Senior managers insist that the most important key in the entire jigsaw is to ensure that the right transporter is selected. It is important to check the financial background of the transporter so that he is able to scale up.
“In fact, the best way to get the maximum out of the vendor is to ensure that the vendor owns the vehicles he is plying so that his interest level in the contract is maximum,” says Sumir Anand, V-P, finance, facilities, logistics and business continuity at EXL Ltd.
The cost of providing transport accounts for 6—10 percent of the company’s total expenditure averaging about Rs 3,000-3,500 per employee each month. In cities like Mumbai, companies are particular about the area of recruitment since it would add to the company’s cost. “Usually the recruitment takes place within an area requiring a maximum travel time of two hours,” says Melwyn Lobo, Head of BPO administration,
GTL.
Companies follow various payment methods.

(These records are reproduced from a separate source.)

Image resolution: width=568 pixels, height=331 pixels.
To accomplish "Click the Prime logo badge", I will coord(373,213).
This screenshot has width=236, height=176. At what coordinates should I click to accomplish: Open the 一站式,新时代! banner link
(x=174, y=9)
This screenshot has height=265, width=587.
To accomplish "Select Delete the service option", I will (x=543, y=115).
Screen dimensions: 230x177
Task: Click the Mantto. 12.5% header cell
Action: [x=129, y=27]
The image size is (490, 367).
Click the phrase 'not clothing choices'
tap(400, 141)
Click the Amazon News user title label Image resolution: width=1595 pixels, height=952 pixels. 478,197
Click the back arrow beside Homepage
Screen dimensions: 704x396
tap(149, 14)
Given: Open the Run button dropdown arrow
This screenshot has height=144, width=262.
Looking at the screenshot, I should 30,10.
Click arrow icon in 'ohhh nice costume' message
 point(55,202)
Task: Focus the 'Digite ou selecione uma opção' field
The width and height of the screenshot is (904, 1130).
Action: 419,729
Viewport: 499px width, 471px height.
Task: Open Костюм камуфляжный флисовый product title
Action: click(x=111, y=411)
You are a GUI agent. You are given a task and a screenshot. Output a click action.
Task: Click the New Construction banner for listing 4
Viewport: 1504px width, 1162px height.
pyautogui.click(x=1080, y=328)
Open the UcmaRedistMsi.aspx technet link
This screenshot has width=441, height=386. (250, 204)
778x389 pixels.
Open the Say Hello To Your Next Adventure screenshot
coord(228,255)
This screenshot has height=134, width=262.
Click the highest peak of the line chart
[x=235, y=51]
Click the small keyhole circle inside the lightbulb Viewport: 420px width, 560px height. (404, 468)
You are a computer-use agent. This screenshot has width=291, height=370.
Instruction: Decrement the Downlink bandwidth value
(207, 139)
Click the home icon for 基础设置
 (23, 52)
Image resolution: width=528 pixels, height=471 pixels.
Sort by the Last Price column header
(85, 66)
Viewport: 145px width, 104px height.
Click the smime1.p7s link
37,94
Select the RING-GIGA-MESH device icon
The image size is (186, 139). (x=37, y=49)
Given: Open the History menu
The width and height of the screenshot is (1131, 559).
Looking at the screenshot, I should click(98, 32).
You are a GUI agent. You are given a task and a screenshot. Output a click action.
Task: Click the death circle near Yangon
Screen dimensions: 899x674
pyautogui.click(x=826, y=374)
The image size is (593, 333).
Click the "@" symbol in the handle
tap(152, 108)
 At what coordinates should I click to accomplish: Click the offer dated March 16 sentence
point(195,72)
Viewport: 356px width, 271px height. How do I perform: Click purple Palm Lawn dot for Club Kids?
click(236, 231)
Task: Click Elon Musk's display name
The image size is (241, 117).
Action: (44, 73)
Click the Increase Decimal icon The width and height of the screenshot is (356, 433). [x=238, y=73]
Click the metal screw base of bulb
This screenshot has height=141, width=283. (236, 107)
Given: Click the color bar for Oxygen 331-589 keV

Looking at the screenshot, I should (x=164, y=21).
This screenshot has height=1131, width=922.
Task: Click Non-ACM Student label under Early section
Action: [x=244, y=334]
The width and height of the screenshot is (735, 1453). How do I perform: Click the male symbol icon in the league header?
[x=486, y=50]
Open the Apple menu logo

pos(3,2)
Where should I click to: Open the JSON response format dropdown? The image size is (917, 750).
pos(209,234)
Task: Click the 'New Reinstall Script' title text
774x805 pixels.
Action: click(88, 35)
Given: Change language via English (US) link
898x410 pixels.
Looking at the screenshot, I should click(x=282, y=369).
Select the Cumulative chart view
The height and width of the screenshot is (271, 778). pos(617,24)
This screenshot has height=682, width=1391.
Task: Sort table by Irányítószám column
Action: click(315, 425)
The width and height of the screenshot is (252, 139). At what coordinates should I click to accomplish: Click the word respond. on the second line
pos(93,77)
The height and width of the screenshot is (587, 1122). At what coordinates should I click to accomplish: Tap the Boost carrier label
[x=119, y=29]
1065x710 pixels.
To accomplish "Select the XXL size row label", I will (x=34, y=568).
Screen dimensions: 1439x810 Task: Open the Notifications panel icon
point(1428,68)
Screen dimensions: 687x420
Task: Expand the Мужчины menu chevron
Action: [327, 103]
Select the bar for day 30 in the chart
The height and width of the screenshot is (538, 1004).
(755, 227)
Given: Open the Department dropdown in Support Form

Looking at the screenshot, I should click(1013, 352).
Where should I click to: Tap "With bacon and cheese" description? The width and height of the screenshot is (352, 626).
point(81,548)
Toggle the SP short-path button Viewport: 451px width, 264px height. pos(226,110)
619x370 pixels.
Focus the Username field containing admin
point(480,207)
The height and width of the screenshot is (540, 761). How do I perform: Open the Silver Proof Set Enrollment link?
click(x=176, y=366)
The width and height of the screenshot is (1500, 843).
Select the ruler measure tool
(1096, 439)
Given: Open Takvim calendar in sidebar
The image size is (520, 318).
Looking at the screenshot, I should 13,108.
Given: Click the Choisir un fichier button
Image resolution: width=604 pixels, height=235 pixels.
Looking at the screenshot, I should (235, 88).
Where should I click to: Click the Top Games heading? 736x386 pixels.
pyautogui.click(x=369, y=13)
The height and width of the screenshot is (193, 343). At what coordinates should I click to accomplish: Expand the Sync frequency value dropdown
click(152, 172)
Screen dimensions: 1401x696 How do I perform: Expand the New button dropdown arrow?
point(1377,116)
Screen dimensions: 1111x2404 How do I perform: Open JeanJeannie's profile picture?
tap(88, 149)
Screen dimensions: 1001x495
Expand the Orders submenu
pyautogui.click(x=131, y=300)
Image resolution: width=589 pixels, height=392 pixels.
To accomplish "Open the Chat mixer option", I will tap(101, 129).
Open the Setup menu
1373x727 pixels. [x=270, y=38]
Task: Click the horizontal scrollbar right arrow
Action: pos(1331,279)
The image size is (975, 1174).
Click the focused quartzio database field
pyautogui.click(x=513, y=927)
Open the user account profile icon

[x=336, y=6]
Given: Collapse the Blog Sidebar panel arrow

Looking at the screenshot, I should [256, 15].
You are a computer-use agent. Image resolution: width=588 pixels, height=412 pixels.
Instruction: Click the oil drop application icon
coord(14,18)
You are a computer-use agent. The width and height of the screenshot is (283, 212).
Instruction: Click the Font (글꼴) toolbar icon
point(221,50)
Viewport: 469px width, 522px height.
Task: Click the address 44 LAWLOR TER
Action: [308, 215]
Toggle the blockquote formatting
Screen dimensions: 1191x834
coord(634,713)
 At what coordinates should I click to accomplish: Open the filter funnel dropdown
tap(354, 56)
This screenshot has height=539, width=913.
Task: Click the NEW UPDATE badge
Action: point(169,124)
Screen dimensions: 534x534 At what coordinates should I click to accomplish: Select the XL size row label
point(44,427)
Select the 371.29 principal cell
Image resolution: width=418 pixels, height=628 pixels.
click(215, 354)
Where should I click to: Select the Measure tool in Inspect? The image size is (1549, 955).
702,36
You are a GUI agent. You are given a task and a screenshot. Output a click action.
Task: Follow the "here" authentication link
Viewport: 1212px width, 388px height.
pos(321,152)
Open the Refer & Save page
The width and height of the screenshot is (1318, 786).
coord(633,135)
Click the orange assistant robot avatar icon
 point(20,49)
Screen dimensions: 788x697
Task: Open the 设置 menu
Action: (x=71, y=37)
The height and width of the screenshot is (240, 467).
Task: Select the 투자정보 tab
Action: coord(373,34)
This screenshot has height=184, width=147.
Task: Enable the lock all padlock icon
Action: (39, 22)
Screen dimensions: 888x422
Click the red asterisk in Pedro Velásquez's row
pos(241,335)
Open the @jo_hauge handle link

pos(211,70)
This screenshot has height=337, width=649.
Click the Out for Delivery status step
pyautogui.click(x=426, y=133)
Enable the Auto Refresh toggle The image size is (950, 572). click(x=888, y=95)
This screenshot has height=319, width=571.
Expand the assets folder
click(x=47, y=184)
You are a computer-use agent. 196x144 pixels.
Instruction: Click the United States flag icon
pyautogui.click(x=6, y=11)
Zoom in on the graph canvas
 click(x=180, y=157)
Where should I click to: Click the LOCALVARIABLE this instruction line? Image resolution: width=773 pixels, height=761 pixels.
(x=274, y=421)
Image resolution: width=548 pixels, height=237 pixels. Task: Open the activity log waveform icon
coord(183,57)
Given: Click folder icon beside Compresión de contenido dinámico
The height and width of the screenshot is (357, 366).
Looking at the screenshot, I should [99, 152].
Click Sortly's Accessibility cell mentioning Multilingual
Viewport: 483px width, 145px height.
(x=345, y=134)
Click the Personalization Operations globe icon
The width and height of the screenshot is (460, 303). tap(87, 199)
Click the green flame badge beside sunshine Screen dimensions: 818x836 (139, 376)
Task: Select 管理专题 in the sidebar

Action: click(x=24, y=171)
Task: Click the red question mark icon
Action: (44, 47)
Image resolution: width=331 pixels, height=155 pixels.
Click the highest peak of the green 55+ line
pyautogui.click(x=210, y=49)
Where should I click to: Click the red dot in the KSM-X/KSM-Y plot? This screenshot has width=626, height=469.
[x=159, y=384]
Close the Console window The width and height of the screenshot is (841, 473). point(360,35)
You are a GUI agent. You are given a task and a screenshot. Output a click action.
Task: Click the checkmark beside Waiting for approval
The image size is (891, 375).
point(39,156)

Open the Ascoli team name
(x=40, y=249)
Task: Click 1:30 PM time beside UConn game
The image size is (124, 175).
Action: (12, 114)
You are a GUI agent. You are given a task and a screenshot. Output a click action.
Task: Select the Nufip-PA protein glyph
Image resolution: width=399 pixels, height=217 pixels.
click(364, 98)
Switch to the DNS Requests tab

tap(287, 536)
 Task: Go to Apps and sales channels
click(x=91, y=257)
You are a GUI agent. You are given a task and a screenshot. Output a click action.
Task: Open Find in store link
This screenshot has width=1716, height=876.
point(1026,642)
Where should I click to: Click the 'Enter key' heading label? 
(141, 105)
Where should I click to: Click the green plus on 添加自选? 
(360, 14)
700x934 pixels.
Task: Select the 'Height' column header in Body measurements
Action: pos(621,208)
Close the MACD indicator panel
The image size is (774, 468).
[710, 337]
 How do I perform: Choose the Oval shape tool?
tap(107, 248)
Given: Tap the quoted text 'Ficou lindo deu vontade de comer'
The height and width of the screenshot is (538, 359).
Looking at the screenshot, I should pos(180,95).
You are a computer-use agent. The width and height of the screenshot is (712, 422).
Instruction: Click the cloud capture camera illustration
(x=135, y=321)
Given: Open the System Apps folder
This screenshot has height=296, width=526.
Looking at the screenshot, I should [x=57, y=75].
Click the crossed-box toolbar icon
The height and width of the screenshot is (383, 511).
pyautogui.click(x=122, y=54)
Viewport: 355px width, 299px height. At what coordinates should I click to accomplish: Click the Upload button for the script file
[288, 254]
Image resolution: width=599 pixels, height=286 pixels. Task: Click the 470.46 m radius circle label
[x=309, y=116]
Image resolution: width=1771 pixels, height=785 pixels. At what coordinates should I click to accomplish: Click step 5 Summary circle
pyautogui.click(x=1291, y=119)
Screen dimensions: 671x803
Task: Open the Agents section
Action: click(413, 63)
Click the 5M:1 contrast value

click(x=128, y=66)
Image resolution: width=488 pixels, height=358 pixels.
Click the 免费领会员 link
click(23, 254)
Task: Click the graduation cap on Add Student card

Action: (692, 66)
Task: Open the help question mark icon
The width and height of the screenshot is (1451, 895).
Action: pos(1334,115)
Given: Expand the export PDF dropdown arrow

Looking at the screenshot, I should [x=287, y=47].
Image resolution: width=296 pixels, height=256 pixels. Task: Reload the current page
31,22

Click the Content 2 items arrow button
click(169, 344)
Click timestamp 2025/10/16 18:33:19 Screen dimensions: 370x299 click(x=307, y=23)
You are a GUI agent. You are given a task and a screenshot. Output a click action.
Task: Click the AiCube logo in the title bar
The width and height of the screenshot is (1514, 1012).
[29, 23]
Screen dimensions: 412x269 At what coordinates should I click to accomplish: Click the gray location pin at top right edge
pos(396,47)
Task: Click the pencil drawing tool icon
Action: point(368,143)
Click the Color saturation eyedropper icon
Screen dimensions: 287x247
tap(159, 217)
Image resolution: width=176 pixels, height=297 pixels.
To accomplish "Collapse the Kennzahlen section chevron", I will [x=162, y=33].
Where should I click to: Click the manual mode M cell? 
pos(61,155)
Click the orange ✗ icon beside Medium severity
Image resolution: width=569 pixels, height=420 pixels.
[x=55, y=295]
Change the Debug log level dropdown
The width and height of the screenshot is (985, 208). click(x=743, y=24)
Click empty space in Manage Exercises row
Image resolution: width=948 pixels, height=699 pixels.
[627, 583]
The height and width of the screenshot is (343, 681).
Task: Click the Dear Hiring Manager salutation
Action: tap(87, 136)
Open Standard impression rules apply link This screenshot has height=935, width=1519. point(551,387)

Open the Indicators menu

Hinduja TMT has opted for a fixed billing of per employee while GTL also has a kilometer-based billing system that is capped at 100 km.
It is surprising that despite the pressing needs and the complexity of scale, BPO companies have managed transportation absolutely on their own. There has been no attempt to share resources or come on a common platform to discuss issues that the industry may be faced with. The industry may not be mature enough to share resources but there are now voices for the need for a common platform.
Considering that companies work with a number of vendors, negotiating can become a Herculean task. Wipro-Spectramind has 30 vendors, EXL works with seven vendors, ICICI One Source works with six vendors and GTL has three vendors catering to them. “BPO players should jointly discuss rules and regulations and negotiate better terms with vendors. There is a lot of meter tampering and cheating in small amounts which becomes a substantial sum over a period of time.” says EXL’s Anand. Similar concerns have been expressed by transportation managers in other BPO companies too.
Hopefully, the industry will realize that two heads are better than one and come together on a common forum to exchange best practices.